Available records: Begin
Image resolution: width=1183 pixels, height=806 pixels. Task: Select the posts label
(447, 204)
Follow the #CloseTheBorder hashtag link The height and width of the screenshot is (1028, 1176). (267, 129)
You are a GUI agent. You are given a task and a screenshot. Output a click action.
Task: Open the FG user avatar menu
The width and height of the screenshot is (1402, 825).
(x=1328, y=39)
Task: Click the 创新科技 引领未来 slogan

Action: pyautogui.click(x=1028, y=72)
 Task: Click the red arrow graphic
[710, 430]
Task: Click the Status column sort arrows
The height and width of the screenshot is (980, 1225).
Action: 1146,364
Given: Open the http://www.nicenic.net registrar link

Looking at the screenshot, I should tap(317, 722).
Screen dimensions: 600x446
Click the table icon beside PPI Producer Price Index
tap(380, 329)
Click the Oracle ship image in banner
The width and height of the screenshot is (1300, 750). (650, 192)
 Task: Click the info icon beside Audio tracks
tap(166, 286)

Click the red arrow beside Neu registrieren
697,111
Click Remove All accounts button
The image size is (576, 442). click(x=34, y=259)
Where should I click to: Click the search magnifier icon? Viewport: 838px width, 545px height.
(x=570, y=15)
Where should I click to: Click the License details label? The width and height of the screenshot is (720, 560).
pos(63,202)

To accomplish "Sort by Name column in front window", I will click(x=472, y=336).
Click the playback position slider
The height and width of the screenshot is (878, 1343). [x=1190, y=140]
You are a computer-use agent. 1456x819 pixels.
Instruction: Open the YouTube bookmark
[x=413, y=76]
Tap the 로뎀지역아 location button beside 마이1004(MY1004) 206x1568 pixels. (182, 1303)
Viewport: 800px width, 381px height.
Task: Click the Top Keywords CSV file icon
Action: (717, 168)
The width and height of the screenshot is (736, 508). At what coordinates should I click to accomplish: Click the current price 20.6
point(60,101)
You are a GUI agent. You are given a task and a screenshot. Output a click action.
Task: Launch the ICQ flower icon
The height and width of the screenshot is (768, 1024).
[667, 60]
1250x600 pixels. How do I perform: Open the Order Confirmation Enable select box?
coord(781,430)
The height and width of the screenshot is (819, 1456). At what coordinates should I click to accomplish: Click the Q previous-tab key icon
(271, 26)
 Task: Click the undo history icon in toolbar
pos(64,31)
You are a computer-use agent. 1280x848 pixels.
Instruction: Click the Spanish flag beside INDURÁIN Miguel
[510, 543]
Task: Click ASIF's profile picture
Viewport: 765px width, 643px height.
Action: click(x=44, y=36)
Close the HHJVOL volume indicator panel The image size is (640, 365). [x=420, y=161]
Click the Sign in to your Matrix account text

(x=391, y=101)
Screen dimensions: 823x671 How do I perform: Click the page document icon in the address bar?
Available records: End
_Your instructions_
Your job is to output all of the material exactly.

_Result below_
Image resolution: width=1183 pixels, height=806 pixels. Task: Select the posts label
(447, 204)
Follow the #CloseTheBorder hashtag link The height and width of the screenshot is (1028, 1176). (267, 129)
You are a GUI agent. You are given a task and a screenshot. Output a click action.
Task: Open the FG user avatar menu
The width and height of the screenshot is (1402, 825).
(x=1328, y=39)
Task: Click the 创新科技 引领未来 slogan

Action: pyautogui.click(x=1028, y=72)
 Task: Click the red arrow graphic
[710, 430]
Task: Click the Status column sort arrows
The height and width of the screenshot is (980, 1225).
Action: 1146,364
Given: Open the http://www.nicenic.net registrar link

Looking at the screenshot, I should tap(317, 722).
Screen dimensions: 600x446
Click the table icon beside PPI Producer Price Index
tap(380, 329)
Click the Oracle ship image in banner
The width and height of the screenshot is (1300, 750). (650, 192)
 Task: Click the info icon beside Audio tracks
tap(166, 286)

Click the red arrow beside Neu registrieren
697,111
Click Remove All accounts button
The image size is (576, 442). click(x=34, y=259)
Where should I click to: Click the search magnifier icon? Viewport: 838px width, 545px height.
(x=570, y=15)
Where should I click to: Click the License details label? The width and height of the screenshot is (720, 560).
pos(63,202)

To accomplish "Sort by Name column in front window", I will click(x=472, y=336).
Click the playback position slider
The height and width of the screenshot is (878, 1343). [x=1190, y=140]
You are a computer-use agent. 1456x819 pixels.
Instruction: Open the YouTube bookmark
[x=413, y=76]
Tap the 로뎀지역아 location button beside 마이1004(MY1004) 206x1568 pixels. (182, 1303)
Viewport: 800px width, 381px height.
Task: Click the Top Keywords CSV file icon
Action: (717, 168)
The width and height of the screenshot is (736, 508). At what coordinates should I click to accomplish: Click the current price 20.6
point(60,101)
You are a GUI agent. You are given a task and a screenshot. Output a click action.
Task: Launch the ICQ flower icon
The height and width of the screenshot is (768, 1024).
[667, 60]
1250x600 pixels. How do I perform: Open the Order Confirmation Enable select box?
coord(781,430)
The height and width of the screenshot is (819, 1456). At what coordinates should I click to accomplish: Click the Q previous-tab key icon
(271, 26)
 Task: Click the undo history icon in toolbar
pos(64,31)
You are a computer-use agent. 1280x848 pixels.
Instruction: Click the Spanish flag beside INDURÁIN Miguel
[510, 543]
Task: Click ASIF's profile picture
Viewport: 765px width, 643px height.
Action: click(x=44, y=36)
Close the HHJVOL volume indicator panel The image size is (640, 365). [x=420, y=161]
Click the Sign in to your Matrix account text

(x=391, y=101)
Screen dimensions: 823x671 How do I perform: Click the page document icon in the address bar?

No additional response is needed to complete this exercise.